AmanDaVinci/lesson4 Secret

## lesson4
## Key Points
---

* Activation is just a number we get by multiplying inputs with weight

* Dropout is random throwing away a portion of the activations from the previous layers. This forces certain weights not to only recognize or overfit a part of the image. Solves the problem of overfitting and generalization for neural networks.

* Dropout is not applied to validation accuracy calculation. This makes the model give great accuracy at the start of the training.

* Implementation wise when doing dropout the remaining activations are increased in magnitude to compensate.

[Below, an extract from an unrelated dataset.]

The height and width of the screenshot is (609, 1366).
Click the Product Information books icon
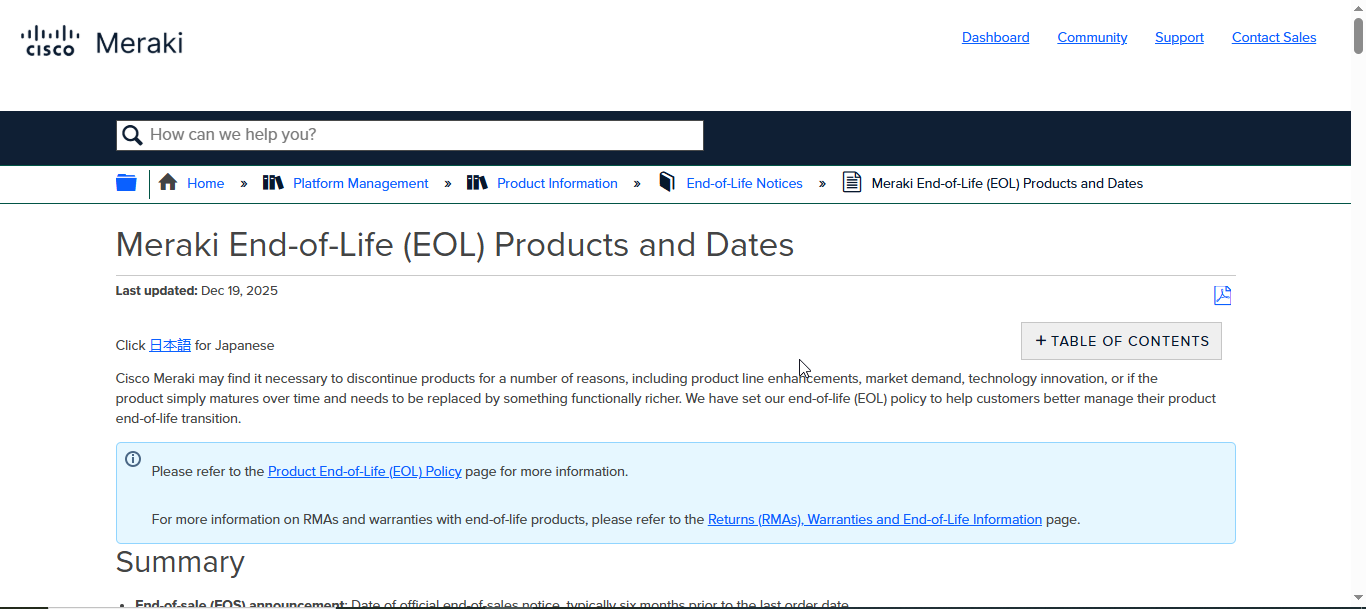(x=477, y=183)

* More parameters means more overfitting and hence we need to use higher dropouts. Start with 0.5 and increase or decrease depending on overfitting and
underfitting.

* Taking log of softmax at the end layer works better for some reason

* Some continous data with less number of levels or variations can be made categorical. For example, day of the week. Categorical variables make the network think of them separately and not as a continous smooth function. The number of levels or classes of a categorical variable is called the cardinality.

* Mostly continous values are those with floating point numbers and having decimal points that would make the cardinality very high if they were categorical variables.

* For time series data, the validation set must be the most recent group and not random.

* Vector is Rank 1 Tensor

* Softmax is for categorical variables only. For regression values, throw away the softmax. Relu is never used at the last layer as it throws away the negatives.

* Forward Pass; Matrix multiplication changes the dimensionality of a vector.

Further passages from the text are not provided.